Here you can see one of the two grow beds attached to the aquaponics system. In the centre and just to the left are the just planted tomato seedlings. Joel over at backyardaquaponics harvested 31 kilos of tomatoes from one bush last year. I'm aiming for half of that.

The fish are growing quite well. We have three large silver perch about 6 or 7 inches long.
They're quite fat now and have developed blurry stripes. We expect them to start growing faster as the temperature increases. We took all the plants out of the tank when we had the problem with the fish dying and now that's been rectified, I'd like to put some plants back in. I'm sure the fish like the plants and hiding in them makes them feel more secure. They're very timid creatures until it's feeding time and then they turn into a pack of sharks in a feeding frenzy. It's a good thing to watch as the fish swim right up to the surface and down again, hoping to get every bit of food they can. As soon as they've had their fill, they're quiet again and hang around the plumbers pipes we put in the water for them to hide in.

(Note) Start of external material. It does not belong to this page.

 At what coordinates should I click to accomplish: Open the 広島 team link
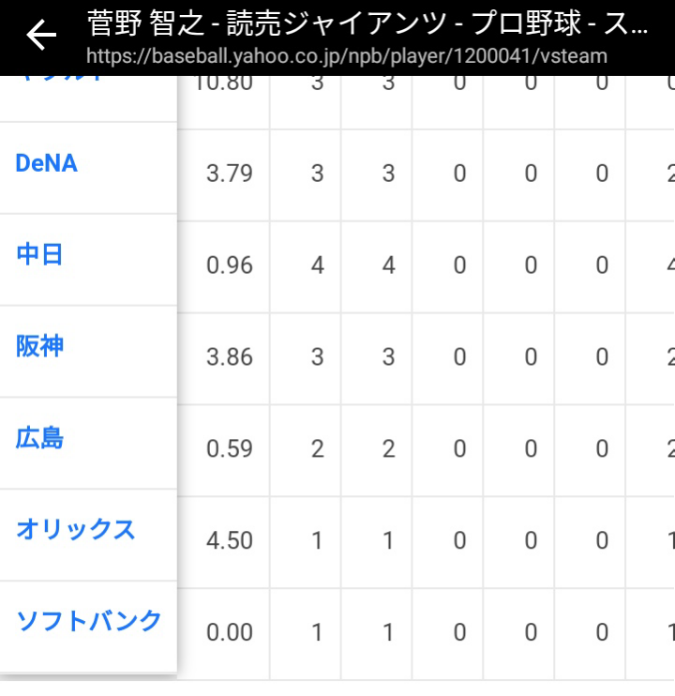[39, 438]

This large fish is one of the originals along with lots of the newer ones.

The soil vegetable garden is changing quite quickly as we've been harvesting cabbages, cauliflowers, green beans and peas, and planting seeds and seedlings. Our aim is to provide as much of our own food as we can grow and often it's a balancing act to keep the food coming every day. We often have gaps when we have to buy potatoes or pumpkins, with most of the other vegetables we make do with what's in the garden - if we have no chard, we eat cabbage or spinach, if we have no carrots, we eat turnips, no lettuce, we have rocket, there is usually something to keep us going. From my experience, creating a continuous supply is the most difficult thing to manage in the vegetable garden.

Over the past week or two we've planted bok choy, carrots, radishes and silver beet in this bed.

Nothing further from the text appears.